TEKS PILIHAN:
.....

Belum lagi dengan peribadatan lainnya seperti kapan bulan Dzulhijjah datang sehingga orang dapat melaksanakan ibadah Haji, kapan orang wajib mengeluarkan Zakat yang telah mencapai nishab dan haul, kapan Idul Fitri, Idul Adha dan beragam ibadah lainnya yang susah untuk diterapkan pada masa kedatangan dajjal ini.
Lebih pelik lagi adalah; bagaimana cara kita berpuasa? Misalkan saja dajjal datang pada bulan Ramadhan, dan kebetulan hari itu merupakan hari yang memiliki durasi selama satu tahun, itu artinya hari tersebut akan mengalami waktu siang selama enam bulan dan akan diselimuti malam selama enam bulan juga.
Tentu ini menimbulkan hambatan serius dalam berpuasa, karena puasa adalah menahan lapar-dahaga dan segala sesuatu yang dapat membatalkannya dari Subuh hingga Maghrib. Lalu apakah pada masa itu umat Islam diwajibkan berpuasa dan menahan makan-minum dari pagi hingga petang yang tenggang waktunya adalah enam bulan? Jangankan menahan makan-minum selama enam bulan, untuk menahan selama 14 jam saja masih banyak yang tidak kuat. Apa lah puasa selama setengah tahun, untuk puasa sehari saja masih banyak yang bolong-bolong.
Untungnya para sahabat dahulu telah mempertanyakan hal tersebut, sehingga Rasulullah dapat memberikan solusinya dan jawaban Rasulullah inilah yang dijadikan landasan syariat tentang bagaimana tata-cara umat Islam melaksanakan Shalat, Zakat, Puasa dan Haji pada saat "kemacetan" tata-surya tersebut terjadi di masa dajjal nanti.
Banyak ulama yang telah menjelaskan hadits di atas dan menerangkan tata-cara ibadah jika perjalanan waktu "tersendat" sedemikian rupa. Salah satunya adalah apa yang diterangkan Ibnu Taymiyah dalam Majmu’ Fatawa-nya (kompilasi fatwa Ibnu Taymiyah) bahwa, "(Ibadah pada masa itu) tidak lagi menggunakan patokan waktu yang berdasar akan terbitnya matahari maupun tenggelamnya…" Karena pada masa itu peredaran matahari tidaklah normal sebagaimana hari-hari biasanya.

.....

INFORMASI DITAMPILKAN:

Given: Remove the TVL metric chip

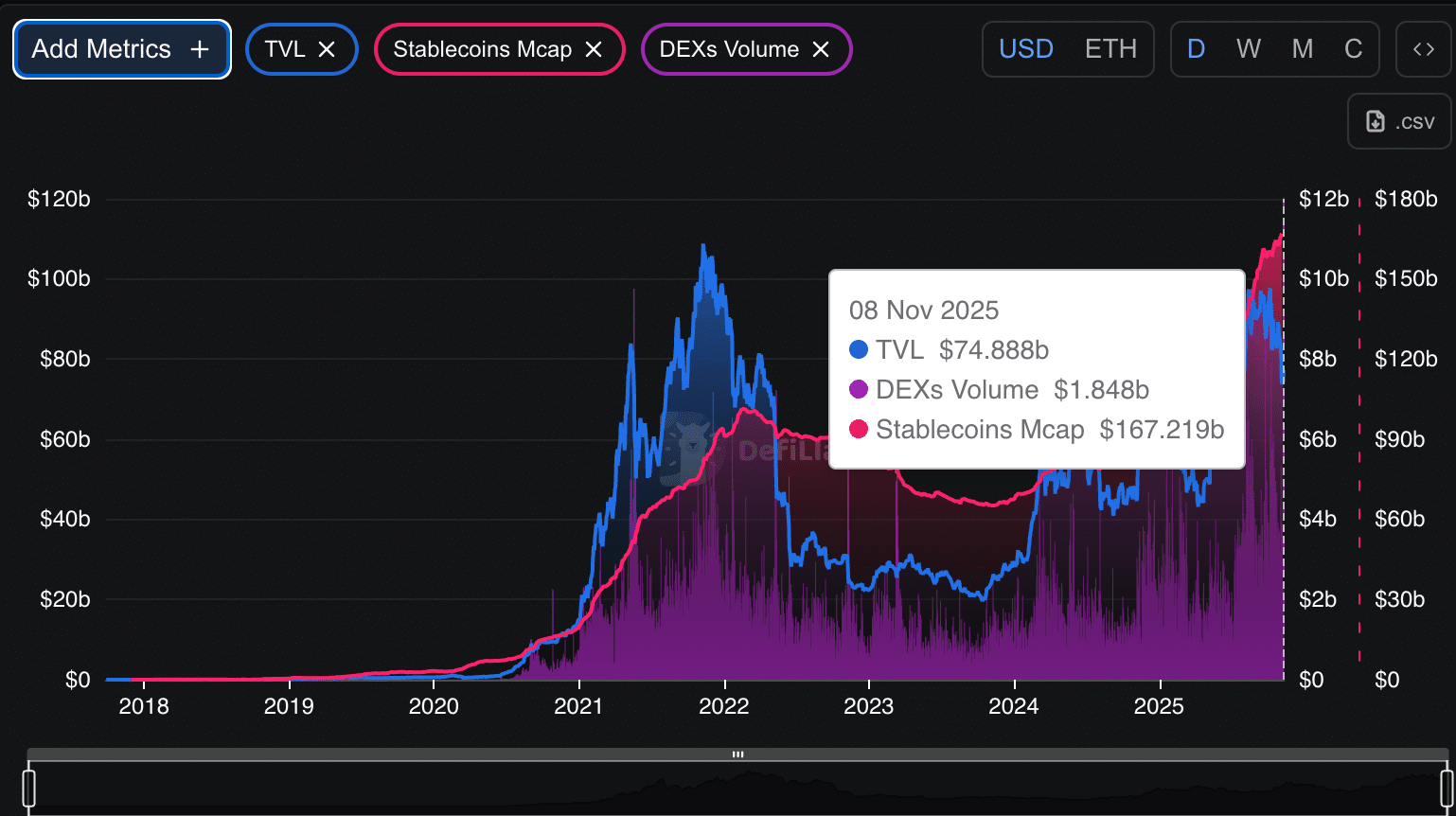Looking at the screenshot, I should click(327, 49).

.....

DAFTAR TUGAS:
1. Menurut teks tentang ibadah pada masa dajjal, berapa lama waktu siang pada hari yang berdurasi satu tahun?
2. Tuliskan ulang bagian teks tentang ibadah pada masa dajjal, mulai dari "Tentu ini menimbulkan" sampai dengan "banyak yang bolong-bolong.".

KUMPULAN JAWABAN:
1. Enam bulan.

2.
Tentu ini menimbulkan hambatan serius dalam berpuasa, karena puasa adalah menahan lapar-dahaga dan segala sesuatu yang dapat membatalkannya dari Subuh hingga Maghrib. Lalu apakah pada masa itu umat Islam diwajibkan berpuasa dan menahan makan-minum dari pagi hingga petang yang tenggang waktunya adalah enam bulan? Jangankan menahan makan-minum selama enam bulan, untuk menahan selama 14 jam saja masih banyak yang tidak kuat. Apa lah puasa selama setengah tahun, untuk puasa sehari saja masih banyak yang bolong-bolong.